## Исходный текст
━━━━

При школе работал драмкружок, многие из моих товарищей, да и я, серьезно увлеклись театральной самодеятельностью. На всю жизнь запомнилась постановка гоголевского «Ревизора», где мне была доверена роль незабвенного почтмейстера — Ивана Кузьмича Шпекина. Спектакль прошел несколько раз, всегда при переполненных залах. Актеры не жалели себя, зрители не жалели своих ладоней.
В 10-ю годовщину Великой Октябрьской социалистической революции я впервые увидел конфеты — в подарке, который получили все ученики нашей школы.
Мама моя всегда подчеркивала свое исключительное отношение к учителям и всячески поддерживала меня и других детей в учебе. Она, как никто другой в моей жизни, могла образно подчеркнуть необходимость настойчивой прилежной учебы.
Когда мне было лет десять, родители купили в Инжавино у монашек крошечный домик, окруженный клочком старого, одичавшего сада.

━━━━

## Условие задачи A
В исходном тексте кому-то доверили роль в школьной постановке «Ревизора». Какая это роль?
## Условие задачи B
Переведите на английский язык предложение из исходного текста: «Спектакль прошел несколько раз, всегда при переполненных залах.»
## Условие задачи C
Извлеките без изменений фрагмент исходного текста, начиная со слов "При школе работал" и заканчивая словами "настойчивой прилежной учебы.".

## Записанные данные

━━━━

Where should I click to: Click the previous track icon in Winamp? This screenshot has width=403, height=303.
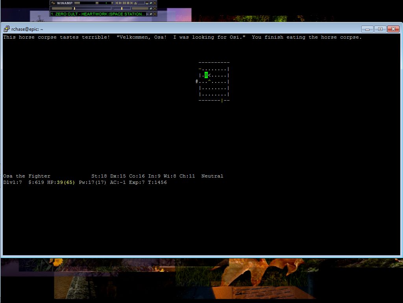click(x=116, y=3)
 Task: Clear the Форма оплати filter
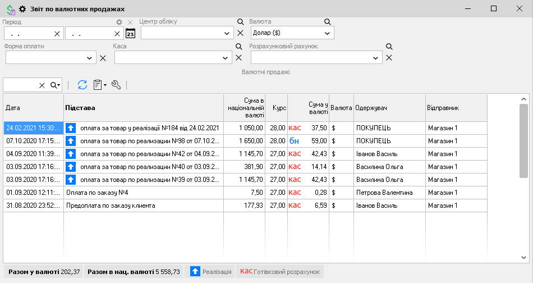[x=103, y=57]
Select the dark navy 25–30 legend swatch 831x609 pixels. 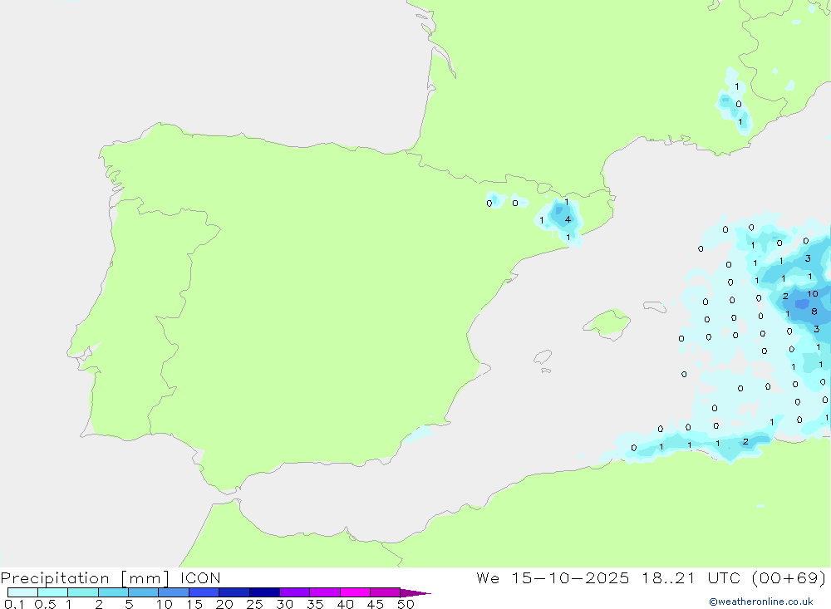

━━━━

## Результат выполнения A
Роль почтмейстера Ивана Кузьмича Шпекина.

## Результат выполнения B
The play was staged several times, always to packed halls.

## Результат выполнения C
При школе работал драмкружок, многие из моих товарищей, да и я, серьезно увлеклись театральной самодеятельностью. На всю жизнь запомнилась постановка гоголевского «Ревизора», где мне была доверена роль незабвенного почтмейстера — Ивана Кузьмича Шпекина. Спектакль прошел несколько раз, всегда при переполненных залах. Актеры не жалели себя, зрители не жалели своих ладоней.
В 10-ю годовщину Великой Октябрьской социалистической революции я впервые увидел конфеты — в подарке, который получили все ученики нашей школы.
Мама моя всегда подчеркивала свое исключительное отношение к учителям и всячески поддерживала меня и других детей в учебе. Она, как никто другой в моей жизни, могла образно подчеркнуть необходимость настойчивой прилежной учебы.